Arguments to be passed on to
survival::coxph.- time
for right censored data, this is the follow up time. For interval data, the first argument is the starting time for the interval.
- time2
The status indicator, normally 0=alive, 1=dead. Other choices are
TRUE/FALSE(TRUE= death) or 1/2 (2=death). For interval censored data, the status indicator is 0=right censored, 1=event attime, 2=left censored, 3=interval censored. Although unusual, the event indicator can be omitted, in which case all subjects are assumed to have an event.- event
ending time of the interval for interval censored or counting process data only. Intervals are assumed to be open on the left and closed on the right,
(start, end]. For counting process data, event indicates whether an event occurred at the end of the interval.- type
character string specifying the type of censoring. Possible values are
"right","left","counting","interval", or"interval2". The default is"right"or"counting"depending on whether thetime2argument is absent or present, respectively.- origin
for counting process data, the hazard function origin. This option was intended to be used in conjunction with a model containing time dependent strata in order to align the subjects properly when they cross over from one strata to another, but it has rarely proven useful.
- typeres
character string indicating the type of residual desired. Possible values are
"martingale","deviance","score","schoenfeld","dfbeta","dfbetas", and"scaledsch". Only enough of the string to determine a unique match is required.- collapse
vector indicating which rows to collapse (sum) over. In time-dependent models more than one row data can pertain to a single individual. If there were 4 individuals represented by 3, 1, 2 and 4 rows of data respectively, then
collapse=c(1,1,1,2,3,3,4,4,4,4)could be used to obtain per subject rather than per observation residuals.- weighted
if
TRUEand the model was fit with case weights, then the weighted residuals are returned.- scaleX
Should the
Xplancolumns be standardized ?- scaleY
Should the
timevalues be standardized ?- ncomp
The number of components to include in the model. It this is not supplied, min(7,maximal number) components is used.
- modepls
character string. What type of algorithm to use, (partially) matching one of "regression", "canonical". See
gPLSfor details- ind.block.x
a vector of integers describing the grouping of the X-variables.

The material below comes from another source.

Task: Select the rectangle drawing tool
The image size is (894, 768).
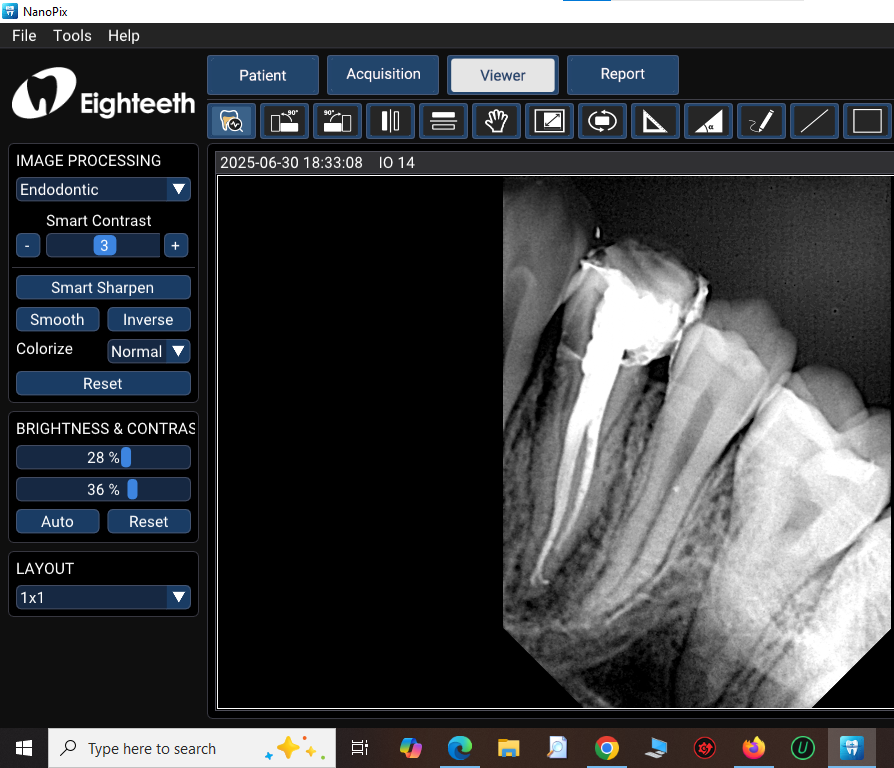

ind.block.x <- c(3,10,15)means thatXis structured into 4 groups:X1toX3;X4toX10,X11toX15andX16toXpwherepis the number of variables in the X matrix.- keepX
numeric vector of length ncomp, the number of variables to keep in X-loadings. By default all variables are kept in the model.
- alpha.x
The mixing parameter (value between 0 and 1) related to the sparsity within group for the X dataset.
- upper.lambda
By default
upper.lambda=10^5. A large value specifying the upper bound of the intervall of lambda values for searching the value of the tuning parameter (lambda) corresponding to a non-zero group of variables.- plot
Should the survival function be plotted ?)
- allres
FALSE to return only the Cox model and TRUE for additionnal results. See details. Defaults to FALSE.
- dataXplan
an optional data frame, list or environment (or object coercible by
as.data.frameto a data frame) containing the variables in the model. If not found indataXplan, the variables are taken fromenvironment(Xplan), typically the environment from whichcoxplsis called.- subset
an optional vector specifying a subset of observations to be used in the fitting process.
- weights
an optional vector of 'prior weights' to be used in the fitting process. Should be
NULLor a numeric vector.- model_frame
If
TRUE, the model frame is returned.- model_matrix
If
TRUE, the model matrix is returned.- contrasts.arg
a list, whose entries are values (numeric matrices, functions or character strings naming functions) to be used as replacement values for the contrasts replacement function and whose names are the names of columns of data containing factors.
- kernel
the kernel function used in training and predicting. This parameter can be set to any function, of class kernel, which computes the inner product in feature space between two vector arguments (see kernels). The
kernlabpackage provides the most popular kernel functions which can be used by setting the kernel parameter to the following strings:- list("rbfdot")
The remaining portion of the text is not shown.